International context
In order to adapt and thrive in more and more complex and competitive environments,
organizations are focusing on finding new ways to be more profitable, and as a result
companies are turning to apply innovative initiatives to explore new markets as a means to
create more opportunities.
Moreover, organizations are concentrating in reducing costs and maximizing operations by
redefining operational strategies and sharing organizational wide understanding of risks to
mitigate the negative effects that risks can cause to their business activities (Zsidisin et al
2004). JBS as a global business must be attentive to the changes and trends in this context.
Industry context
In the food industry, where large organizations are more innovative, creating different ways
to reach far-flung corners of the world for sourcing raw materials, pressures on sustainable
practices are more and more challenging.
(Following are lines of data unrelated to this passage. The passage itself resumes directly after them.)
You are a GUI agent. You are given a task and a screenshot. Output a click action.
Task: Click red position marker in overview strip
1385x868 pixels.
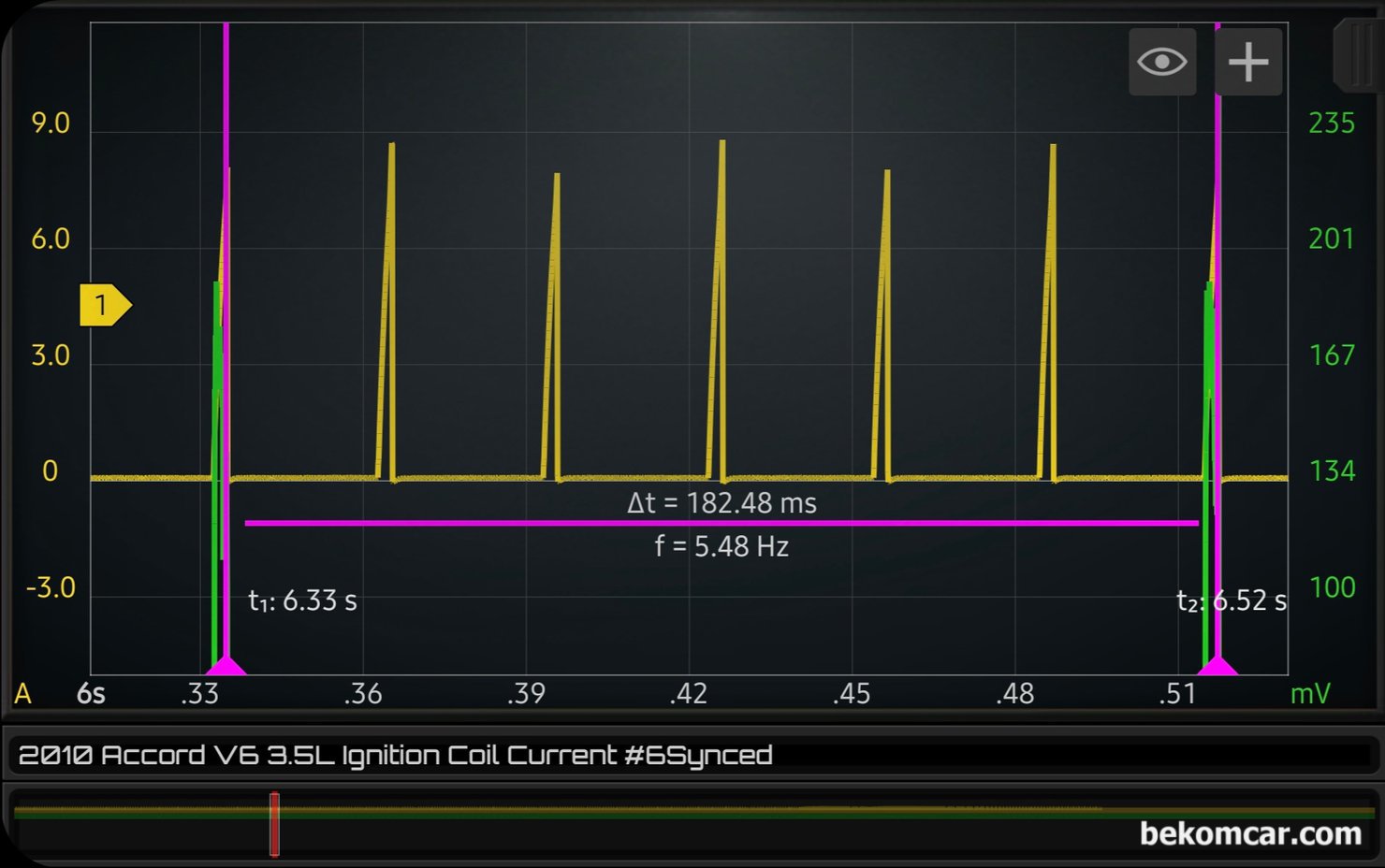274,824
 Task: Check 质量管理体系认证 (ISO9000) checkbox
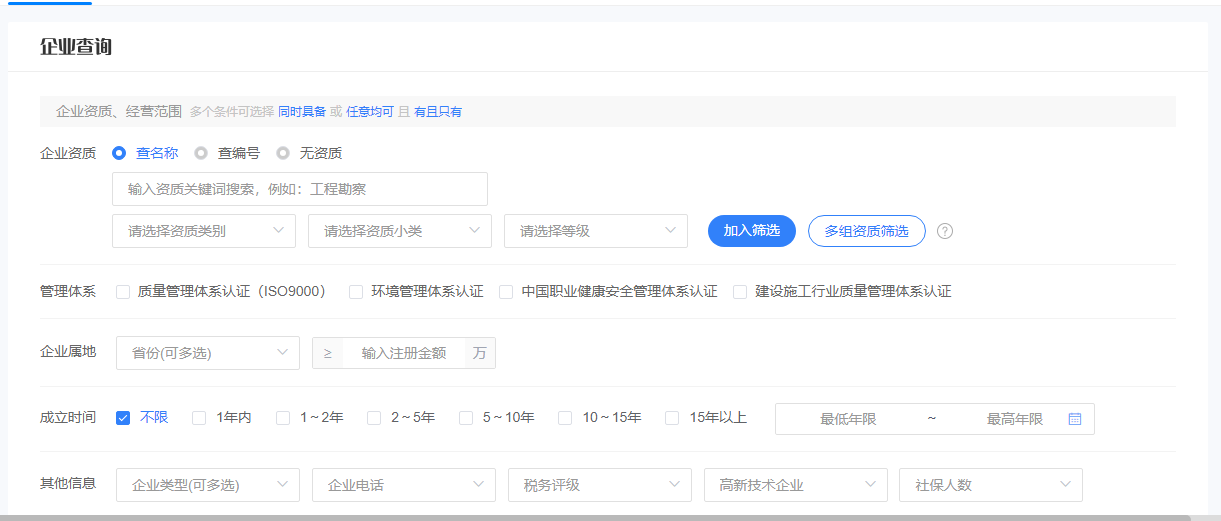point(123,292)

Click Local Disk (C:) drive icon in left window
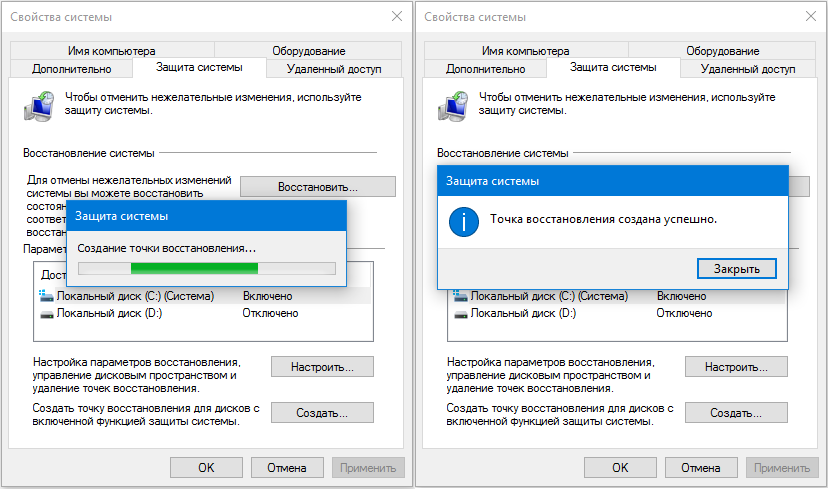point(46,297)

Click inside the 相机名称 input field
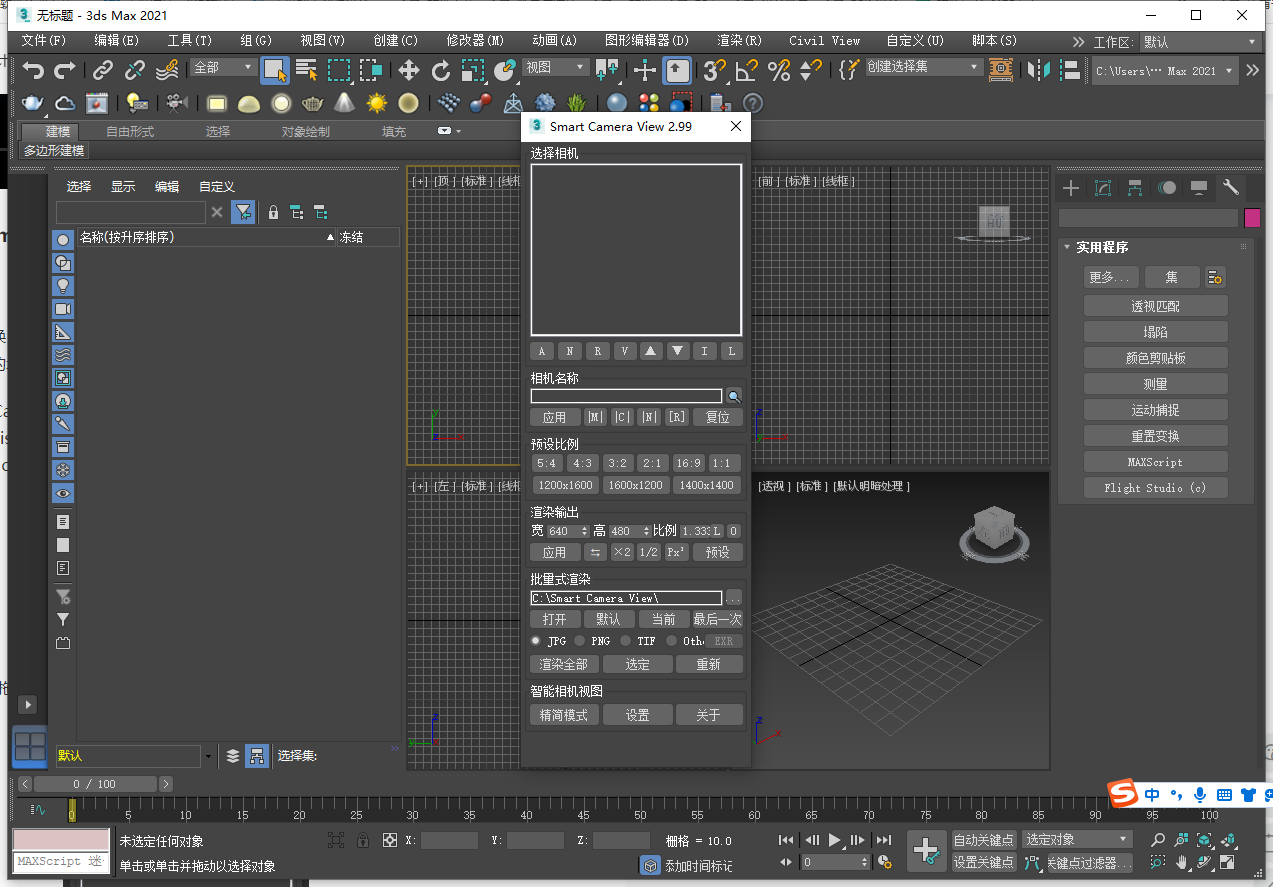[626, 395]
The big players of this sector are working hard to
sell more products to more of the world, as their duty to the shareholders to boost profit, but
on the other hand, many of the products that are highly profitable are also unhealthy, what
can be a serious threat for their reputation.
By embracing sustainability as strategy, JBS recognizes the need to dedicate its internal
resources to understand the world in which it operates, so that it can respond accordingly.
Muller-Christ & Hulsman (cited in Lopez 2007, p.172) suggest that, as sustainable
development focuses on the sustainable use of resources, sustainability can be considered
as an extension of the resource-based view of strategic management.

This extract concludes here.